Lo immagino seduto su un trono con un paio di donne, Vodka, caviale e i vari Harris, Kilpatrick e co a sventolare per sollazzarlo.

Altro film da citare “Salvate il soldato Ryan” con il semidio Luis Scola nella parte che fu di Matt Damon a chiedersi come ha fatto a 36 anni a finire così.
R: Qui vicino le mie zone direbbero “Deh!” e mi viene da dirlo anche a me. Perchè non ci pensavo ma anche il vecchio Argentino è nel roster. Oltre a Joe Harris e Sean Kilpatrick. Ma anche voi avete Amundson…
N: Non mi toccare Lou, uso la sua maglietta come pigiama per sentirmi protetto.

Lui e Sashone Vujacic beniamini di zio Phil e a dirla tutta non sono stati i peggiori delle ultime stagioni.

La panchina dei Knicks quanto mi intriga con Kuzminskas, Ndour, Hernangomez e Plumlee.

L’ennesimo Plumlee in giro per i campi NBA ieri sera mi ha fatto un ottima impressione in difesa può essere una bella sorpresa.

D’altro canto lo manda coach K…

Finiamo con un pronostico? Cerchiamo di non fare figure barbine siccome andrà la stagione?
R: Direi che per me è facile, per te invece….

Nets ad ora o ultimi o penultimi a seconda delle sorprese. Voi invece è tutto un altro paio di maniche.
N: Pronostico di cuore finale di Conference con il Lettone che stoppa Lebron e strappa la corona dalle mani del Re.

Phil si commuove e ridà speranza al popolo blu-arancio prima di sedersi definitivamente nell’arca della gloria a fianco di Holzman e Auerbach.

Pronostico di testa secondo turno di conference e mi dispiace anche.

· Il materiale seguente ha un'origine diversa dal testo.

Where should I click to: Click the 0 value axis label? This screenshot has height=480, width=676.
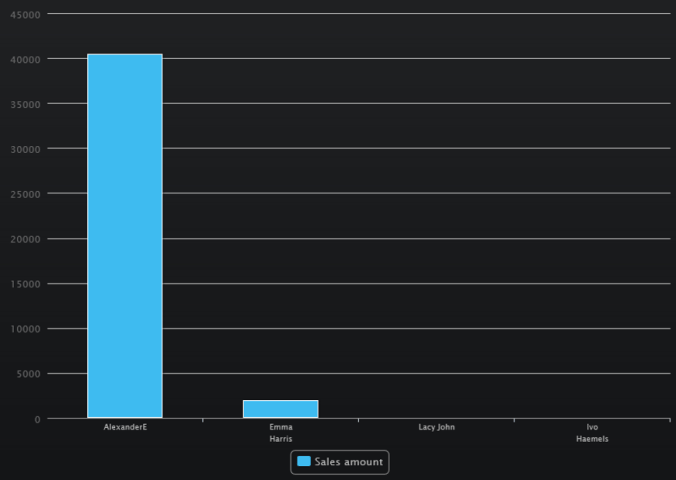(x=38, y=419)
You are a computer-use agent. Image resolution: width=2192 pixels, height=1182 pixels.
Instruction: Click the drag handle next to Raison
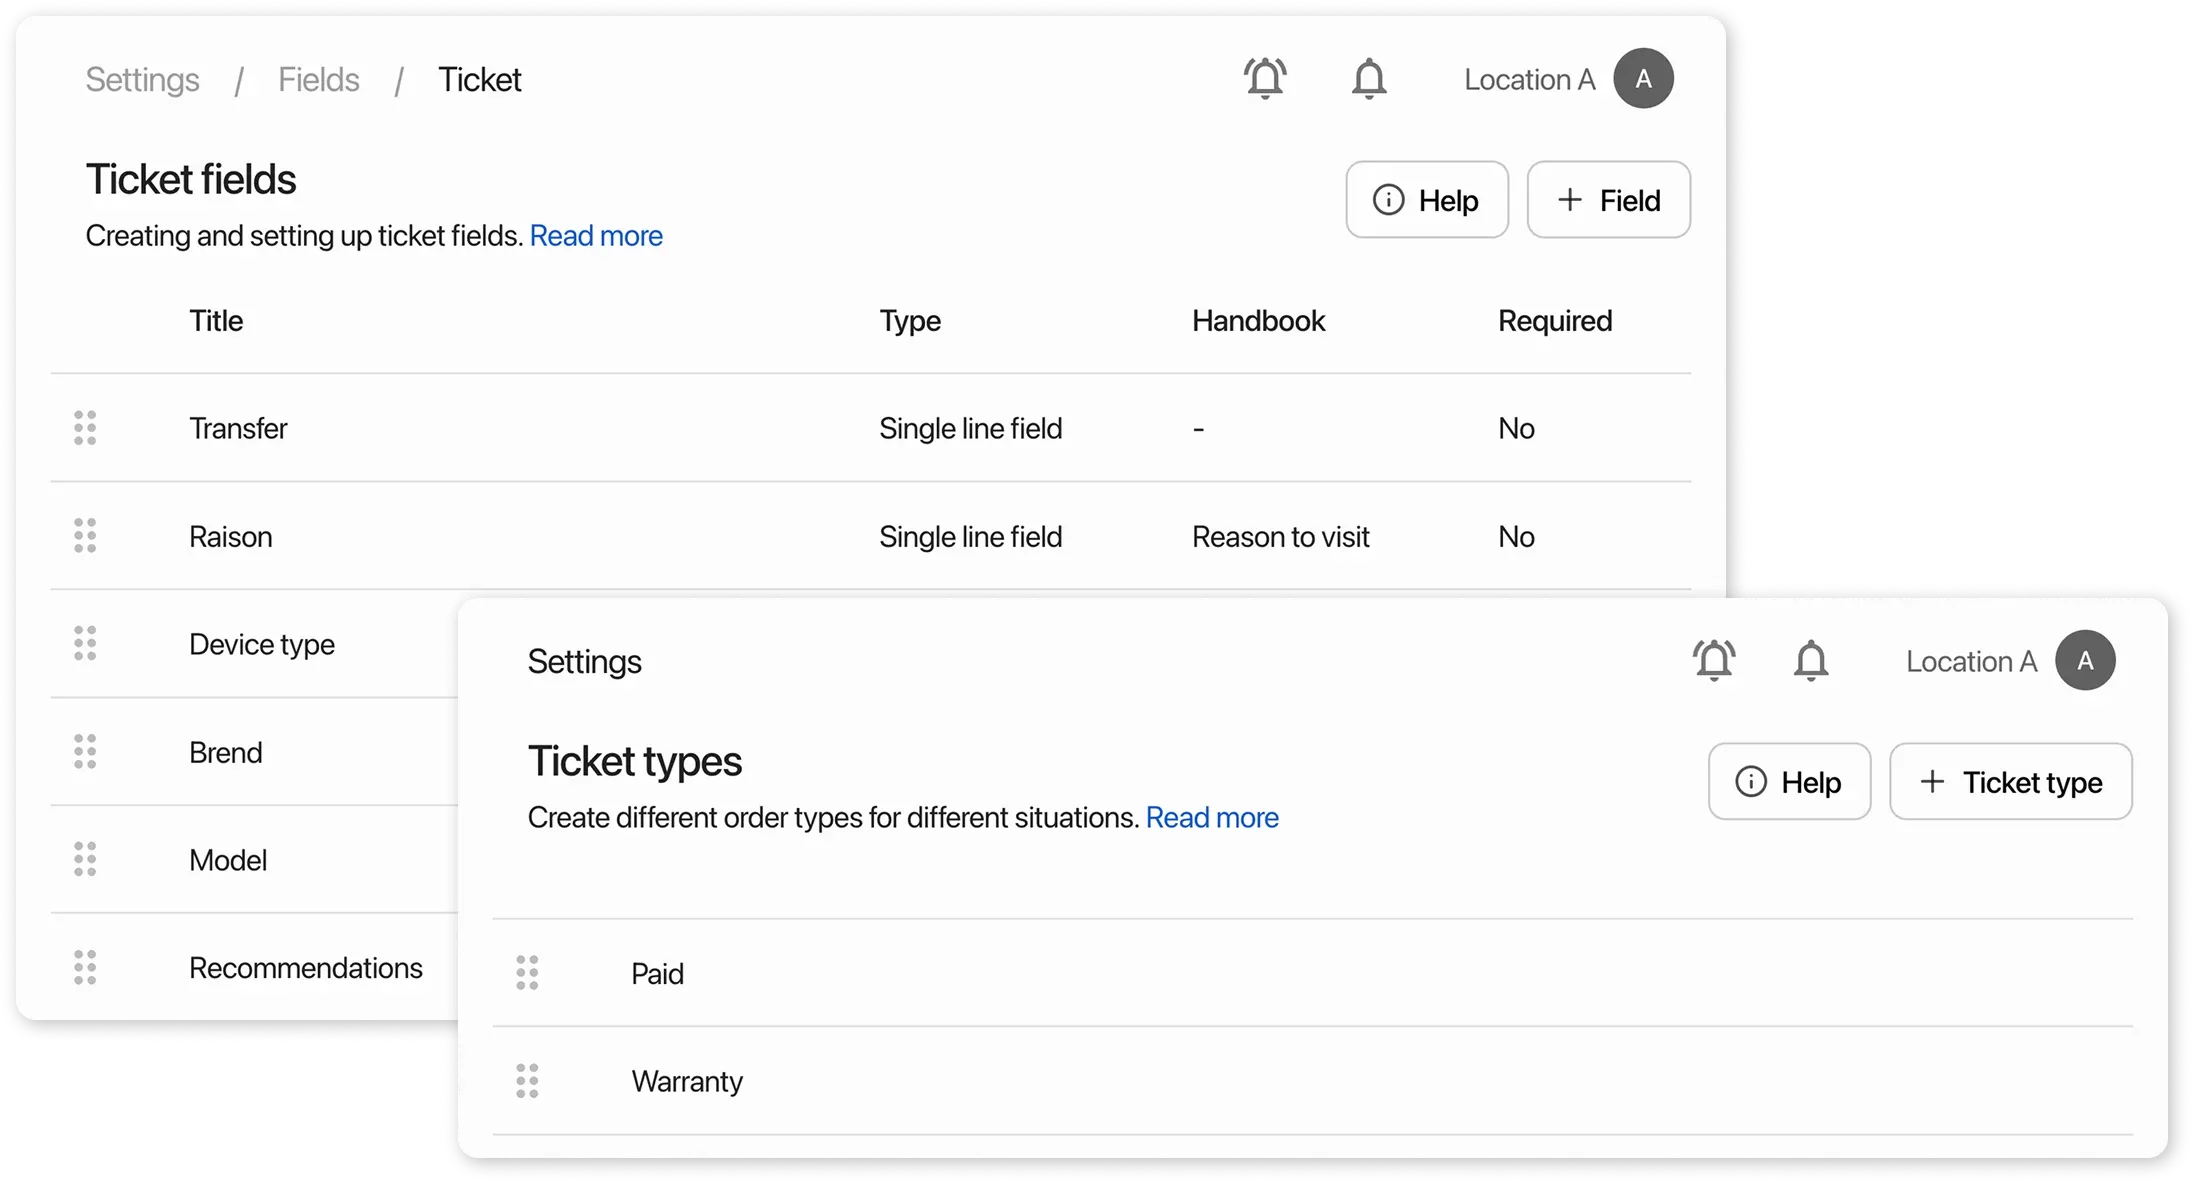click(x=84, y=536)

Esiste però una terza opzione: stagione pseudo fallimentare con Jackson che tenta lo scambio di Melo con qualche stella di primo piano o scelte future.Per ora rimango col secondo turno.
R: Sono LeBroniano quindi la prima mi fa storcere il nasone, ma se succede e Melo va a vincere non mi si storcerà così tanto. Detto questo, penso che dipenda molto da Rose e da Noah. Ma per ora anche io mi attengo alla seconda ipotesi, sperando no nella terza. Direi che per ora ci siamo detti tutto, vero Niccolò?

N: Direi ampiamente di si, ma si sa che nella grande mela non esiste niente di scontato…prepariamoci al peggio!